Texte à lire

◇ ◇ ◇

La vérité sur la guerre au Yémen ne doit pas rester enterrée sous les décombres

Par Rasha Mohamed, chercheuse sur le Yémen à Amnesty International

Angoisse, frustration, peine, impuissance, colère.

J’étais submergée par un mélange de tous ces sentiments alors que je me tenais aux côtés de Mohamed, une heure après l’attaque aérienne qui avait détruit sa maison à Sanaa, la capitale du Yémen. J’étais abasourdie. Il était accablé de douleur et restait sans voix, assis en sous-vêtements devant les décombres de sa maison, son visage barbouillé de sang et de poussière.

◇ ◇ ◇

(Données extraites d'une collection)

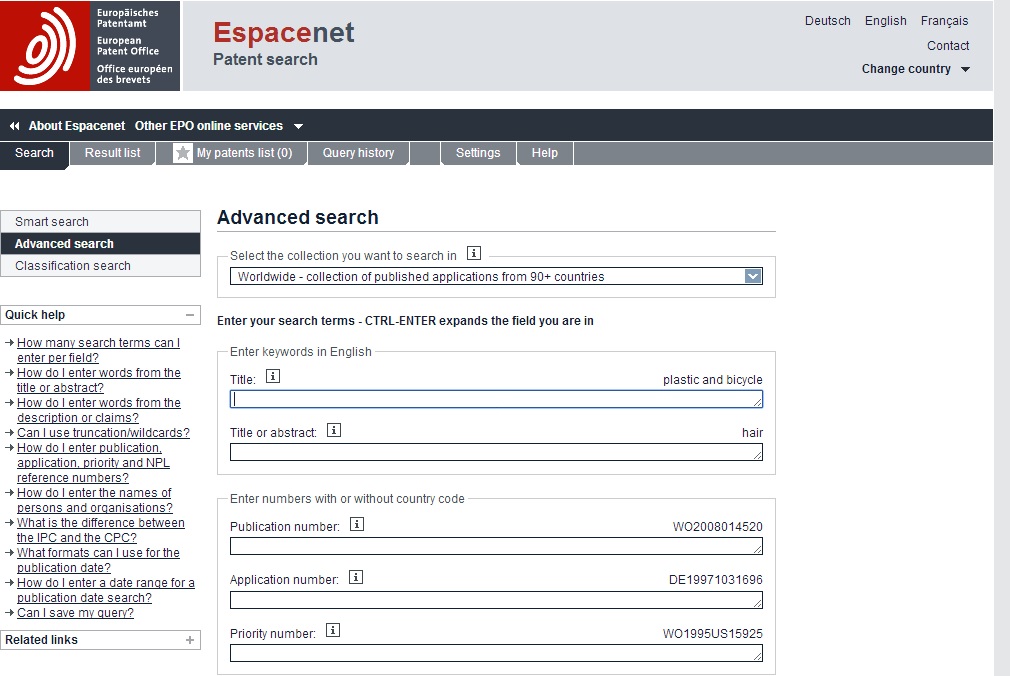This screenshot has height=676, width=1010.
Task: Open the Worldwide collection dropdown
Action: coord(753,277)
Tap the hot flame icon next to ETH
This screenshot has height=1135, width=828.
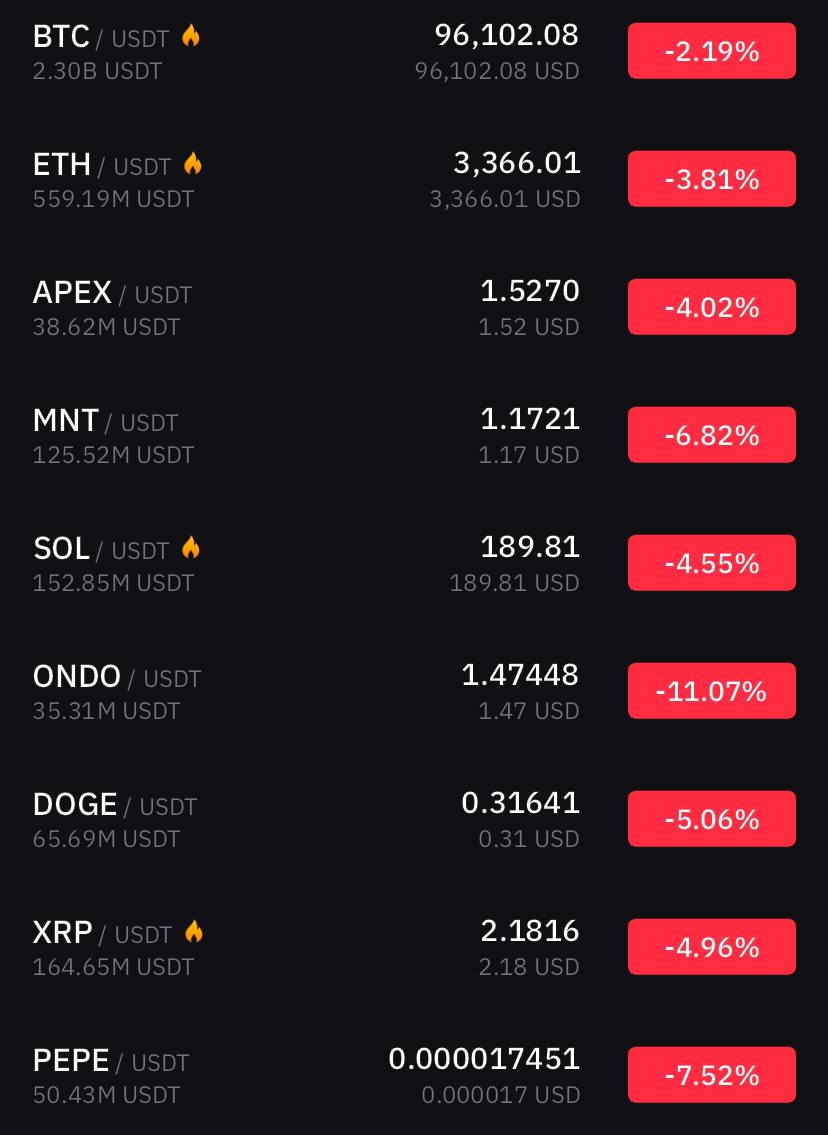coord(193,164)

◇ ◇ ◇

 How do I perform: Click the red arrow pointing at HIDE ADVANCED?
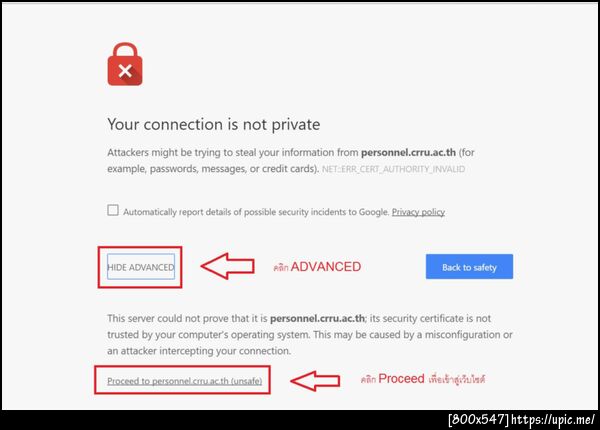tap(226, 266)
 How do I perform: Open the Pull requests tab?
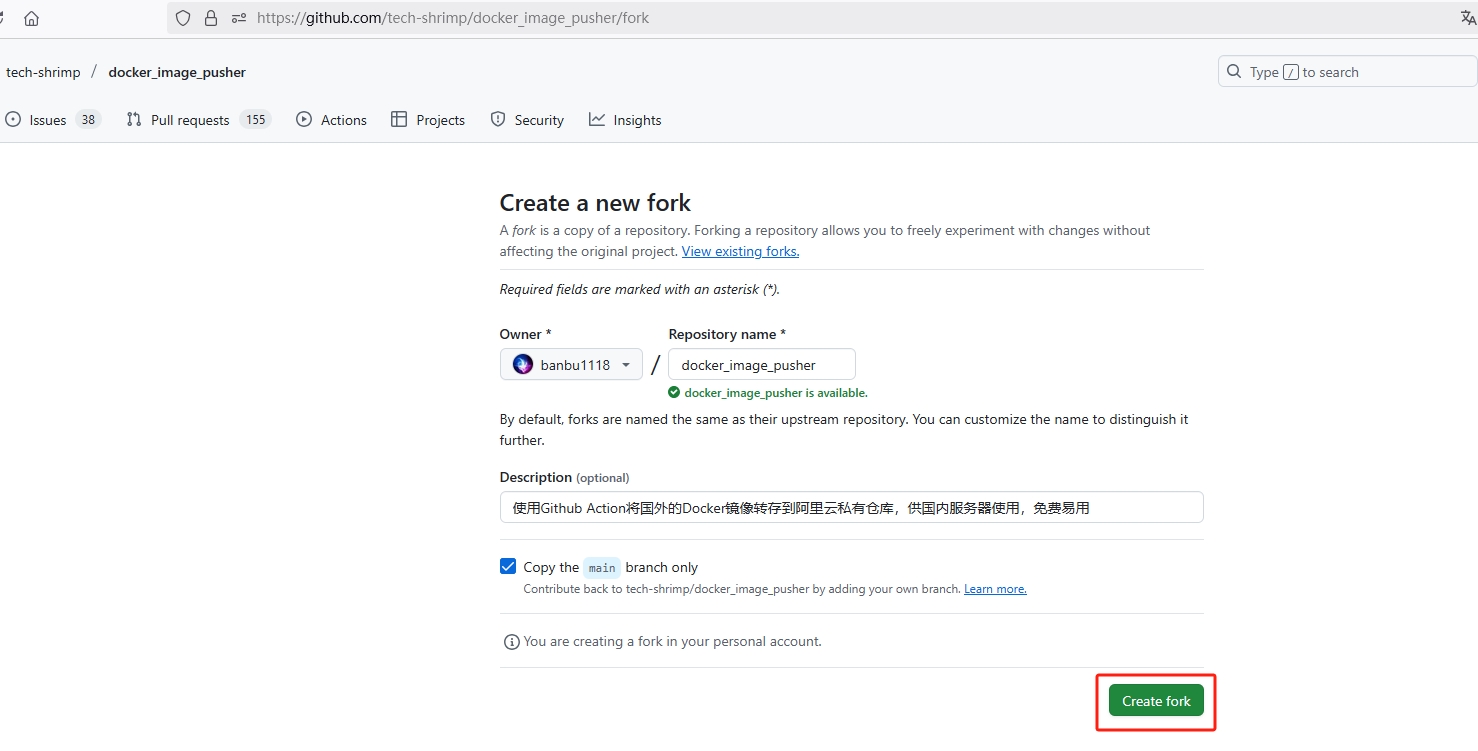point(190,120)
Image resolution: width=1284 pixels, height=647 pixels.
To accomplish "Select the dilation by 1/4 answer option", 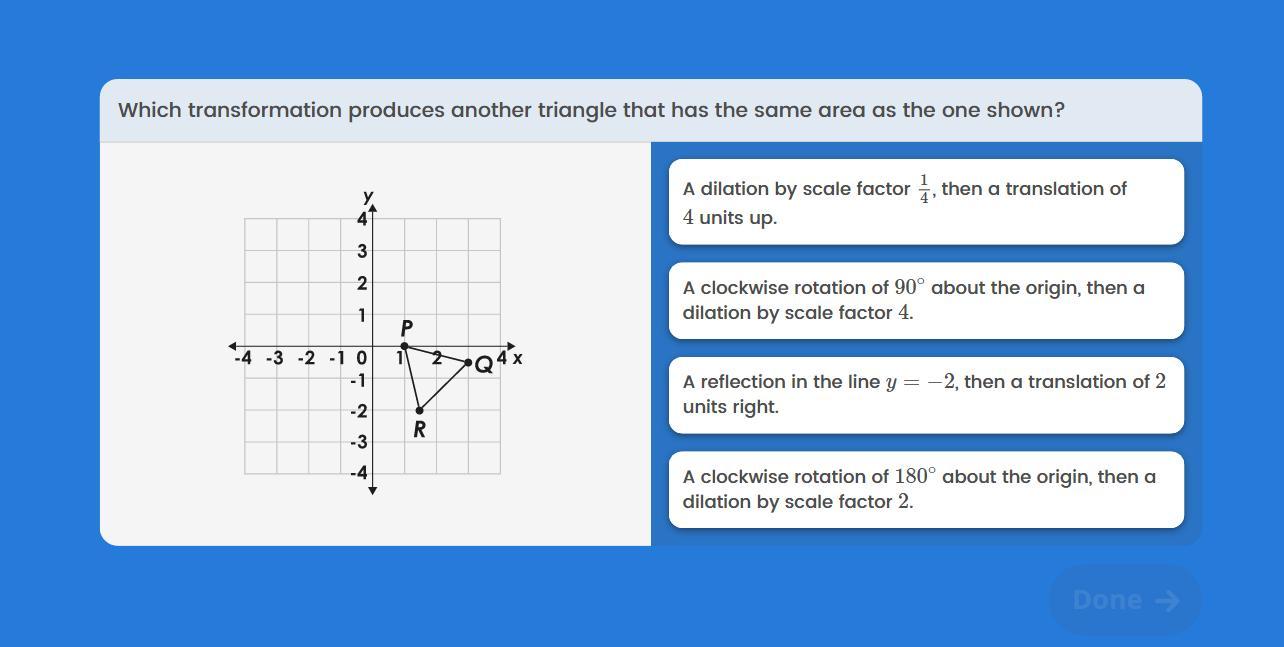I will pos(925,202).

◇ ◇ ◇

Travail à faire
Dans le texte sur la guerre au Yémen, dans quelle ville se trouvait la maison de Mohamed détruite par l'attaque aérienne ?

Corrigé
À Sanaa, la capitale du Yémen.